No clear explanation has yet been made for their disappearance, but Brazilian president Jair Bolsonaro on Monday said he believed they had been victims of “malice.” The case has drawn global attention to the perils often faced by journalists and environmental activists in Brazil.

Phillips, a veteran journalist who reported extensively on Brazil’s most marginalized groups and on the destruction that criminal actors are wreaking on the Amazon, had traveled with indigenous affairs expert Pereira to research conservation efforts in the remote Javari Valley.

Though formally protected by the government, the wild Javari Valley, like other designated indigenous lands in Brazil, is plagued by illegal mining, logging, hunting and international drug trafficking — which often bring violence in their wake, as perpetrators clash with environmental defenders and indigenous rights activists.

Between 2009 and 2019, more than 300 people were killed in Brazil amid land and resource conflicts in the Amazon, according to Human Rights Watch (HRW), citing figures from the Pastoral Land Commission, a non-profit affiliated with the Catholic Church.

And in 2020, Global Witness ranked Brazil the fourth most-dangerous country for environmental activism, based on documented killings of environmental defenders. Nearly three quarters of such attacks in Brazil took place in the Amazon region, it said.

Indigenous people in Brazil have been the frequent targets of such attacks, as well as suffering campaigns of harassment.

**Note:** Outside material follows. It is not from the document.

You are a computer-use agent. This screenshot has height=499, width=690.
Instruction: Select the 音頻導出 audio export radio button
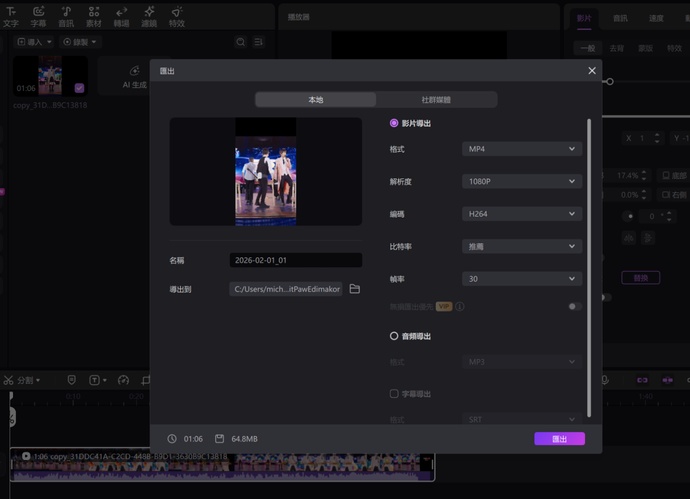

In early January, three environmental defenders from the same family who had developed a project to repopulate local water with baby turtles were found dead in Brazil’s northern Pará state. A police investigation is ongoing.

After attending the COP26 climate talks in Scotland last November, the home of environmental and indigenous leader Alessandra Korap was reportedly raided by unknown attackers; another indigenous activist, Txai Suruí, said she was threatened online and in person after her speech in Glasgow.

A long-standing problem

The lure of valuable resources in the forest mean incursions into indigenous lands and violence against those who resist is nothing new in Brazil. But some experts say Bolsonaro’s rhetoric and actions have created a culture of impunity.

Earlier this month, Bolsonaro signed an environmental decree that establishes higher fines for deforestation, illegal logging, burning, fishing and hunting, with the government saying it is “an important step in the environmental law.”

Brazil has unveiled its plan to protect the Amazon. Critics say it's not enough
But in a series of actions since he came into power in 2019, Bolsonaro’s administration has effectively weakened federal environmental agencies, demonized organizations working to preserve the rainforest, and rallied for economic growth on indigenous lands, arguing that it is for indigenous groups’ own welfare.
His rhetoric in particular — with calls to “develop,” “colonize,” and “integrate” the Amazon — has “effectively given a green light” to criminal networks involved in the illegal logging and mining trade, said César Muñoz, a senior Americas researcher at HRW and an expert on environmental defenders in indigenous communities.

And although Bolsonaro’s administration has previously deployed the country’s military to defend the Amazon from illegal logging and land clearing, Munoz says the move ultimately sidelined staffers from the country’s environmental agency IBAMA, resulting in the loss of environmental expertise.

IBAMA and the President’s office did not respond to CNN’s requests for comment.

Roberto Liebgott, southern region coordinator of Brazil’s indigenous Missionary Council, an indigenous rights advocacy group affiliated with the Catholic Church, points to cultural biases and stereotypes at the root of criminal activity in the Amazon.

At least two narratives are fueling the violence, Liebgott told CNN, “The first is linked to the idea that indigenous people are not subject to rights like other humans, perpetuating the narrative of the ‘savage’ and, as such, can be assaulted, attacked, expelled or killed.”

The second, he said, “is linked to the narrative that indigenous people do not need land and that everything is done for them.”

Crucial tropical forests were destroyed at a rate of 10 soccer fields a minute last year
Bolsonaro’s rhetoric has also been known to advance such stereotypes, claiming in a 2020 video broadcast that indigenous Brazilians are still “evolving.” That same year, he described a long held “dream” to open indigenous reserves to mining.
In contrast, Phillips’ reporting had focused on the threats posed by illegal mining and cattle ranchers to uncontacted indigenous groups, and highlighted efforts that indigenous people were taking to save their environment.

It is one of the many reasons why his and Pereira’s work is so crucial, says Munoz, and why their disappearance is so heart wrenching.